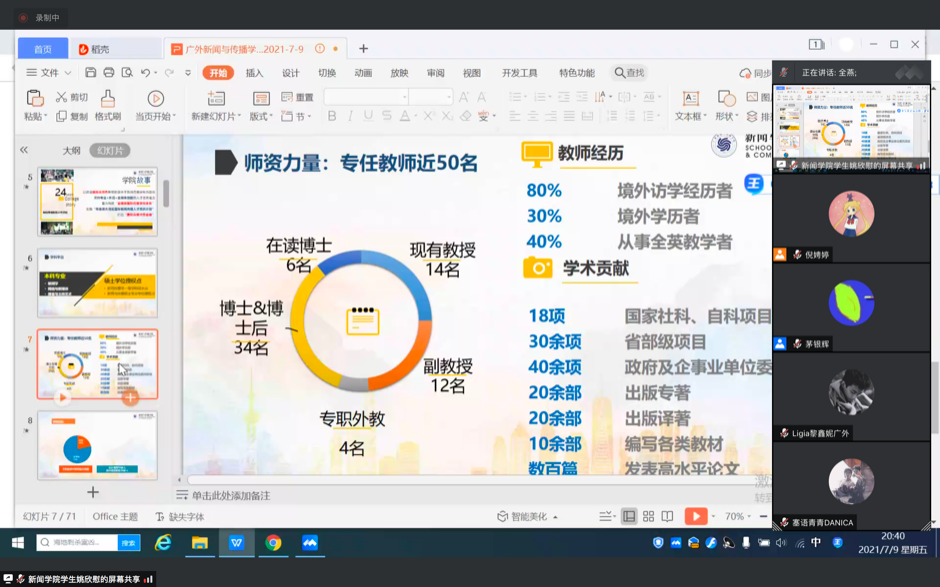Toggle normal view in status bar
Viewport: 940px width, 587px height.
pyautogui.click(x=629, y=516)
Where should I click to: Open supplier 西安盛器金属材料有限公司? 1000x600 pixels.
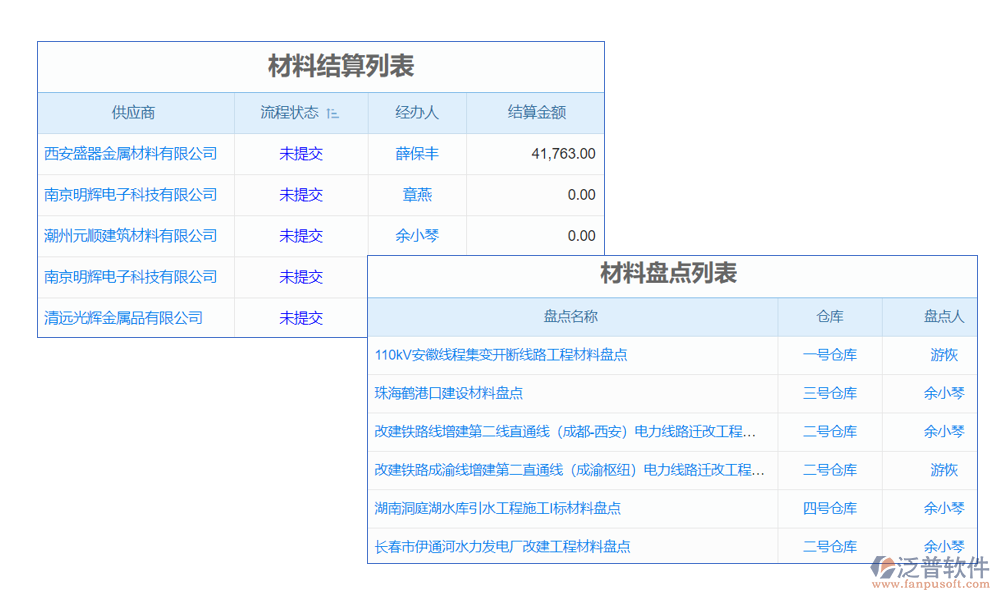pyautogui.click(x=131, y=154)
━━━━
• **Work to do**
Please reproduce the records above word for word, leaving out the pictures.

• **Expected answer**
Toggle normal view in status bar
Viewport: 940px width, 587px height.
pyautogui.click(x=629, y=516)
Where should I click to: Open supplier 西安盛器金属材料有限公司? 1000x600 pixels.
pyautogui.click(x=131, y=154)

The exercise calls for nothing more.